Jenny’s first publication, When I Became an Amazon (Iron Press, 1996/ Bilingua, Russia 2002), was broadcast on BBC Woman’s Hour and has been made into an opera with music by Gennadyi Shioglazov which had its world premiere in Perm, Russia in 2017, performed by the Tchaikovsky Opera and Ballet Company. Her recent publications are Fathom (2007) and Taking Mesopotamia (2014), both from Oxford Poets/ Carcanet, and three chapbooks of poetry in English and Arabic with the Iraqi poet, Adnan Al-Sayegh from Mulfran Press – Now as Then: Mesopotamia-Iraq (2013), Singing for Inanna (2014) and The Flood (2017). Her poetry, reviews and articles have been published by leading journals including Financial Times, The Guardian, The Independent, Poetry London, PN Review, Poetry Review, Poetry Salzburg Review and World Literature Today and her prizes and awards include the Warden’s Prize for Public Engagement, Goldsmiths, 2016, a Hawthornden Fellowship, 2012 and the New Writer Prize 1997. Her most recent book is Gilgamesh Retold, a poetic re-imagining of the Epic of Gilgamesh from a woman’s viewpoint, published by Carcanet Press, October 2018.
Theatre and performance
Her work for theatre includes The Art of Loving Honourably, a poetry and early music cycle based on troubadour lyrics with the early music group, Third Voice (literary festivals and Royal Festival Hall, London, 2003) and Map of Stars (2002), Garden of the Senses (2005) and After Gilgamesh (2011) all for Pegasus Theatre, Oxford.

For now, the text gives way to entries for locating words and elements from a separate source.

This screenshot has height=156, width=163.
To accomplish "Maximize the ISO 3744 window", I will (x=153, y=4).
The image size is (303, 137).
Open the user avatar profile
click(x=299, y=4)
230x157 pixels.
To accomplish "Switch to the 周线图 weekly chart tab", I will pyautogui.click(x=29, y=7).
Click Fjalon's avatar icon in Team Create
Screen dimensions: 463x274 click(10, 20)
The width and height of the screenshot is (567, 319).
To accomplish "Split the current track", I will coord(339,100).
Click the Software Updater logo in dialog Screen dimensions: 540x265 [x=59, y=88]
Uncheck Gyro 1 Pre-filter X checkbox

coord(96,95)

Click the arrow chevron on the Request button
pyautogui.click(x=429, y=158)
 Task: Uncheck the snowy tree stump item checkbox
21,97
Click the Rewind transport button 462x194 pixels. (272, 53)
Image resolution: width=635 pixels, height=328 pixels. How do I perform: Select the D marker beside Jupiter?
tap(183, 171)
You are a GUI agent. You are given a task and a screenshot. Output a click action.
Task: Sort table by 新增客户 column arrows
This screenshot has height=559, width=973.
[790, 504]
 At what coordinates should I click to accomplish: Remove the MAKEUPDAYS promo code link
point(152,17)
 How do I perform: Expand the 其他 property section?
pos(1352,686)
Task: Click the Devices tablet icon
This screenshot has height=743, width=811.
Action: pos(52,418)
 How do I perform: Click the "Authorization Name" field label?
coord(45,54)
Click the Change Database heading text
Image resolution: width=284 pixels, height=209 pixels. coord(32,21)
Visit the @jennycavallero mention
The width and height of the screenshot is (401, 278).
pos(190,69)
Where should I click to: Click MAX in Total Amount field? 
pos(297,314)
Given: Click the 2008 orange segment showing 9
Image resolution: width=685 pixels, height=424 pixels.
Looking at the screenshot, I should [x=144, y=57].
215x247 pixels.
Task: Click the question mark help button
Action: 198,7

Jenny started as a songwriter with her friend Vashti Bunyan in the 1960s. They wrote ‘17 Pink Sugar Elephants’ together which Vashti transformed into the haunting Train Song used on TV commercials and the US TV series True Detective. Jenny’s song Anthem for Gilgamesh (part of the ‘Writing Mesopotamia’ project) has launched several festivals (including the Berlin Festival of Poetry and Human Rights, 2014).
Reviews of Taking Mesopotamia
[Taking Mesopotamia] is compulsory reading, even for those who don’t normally read poetry: an eloquent rejoinder to those who say poetry can’t, or shouldn’t, concern itself with public matters.”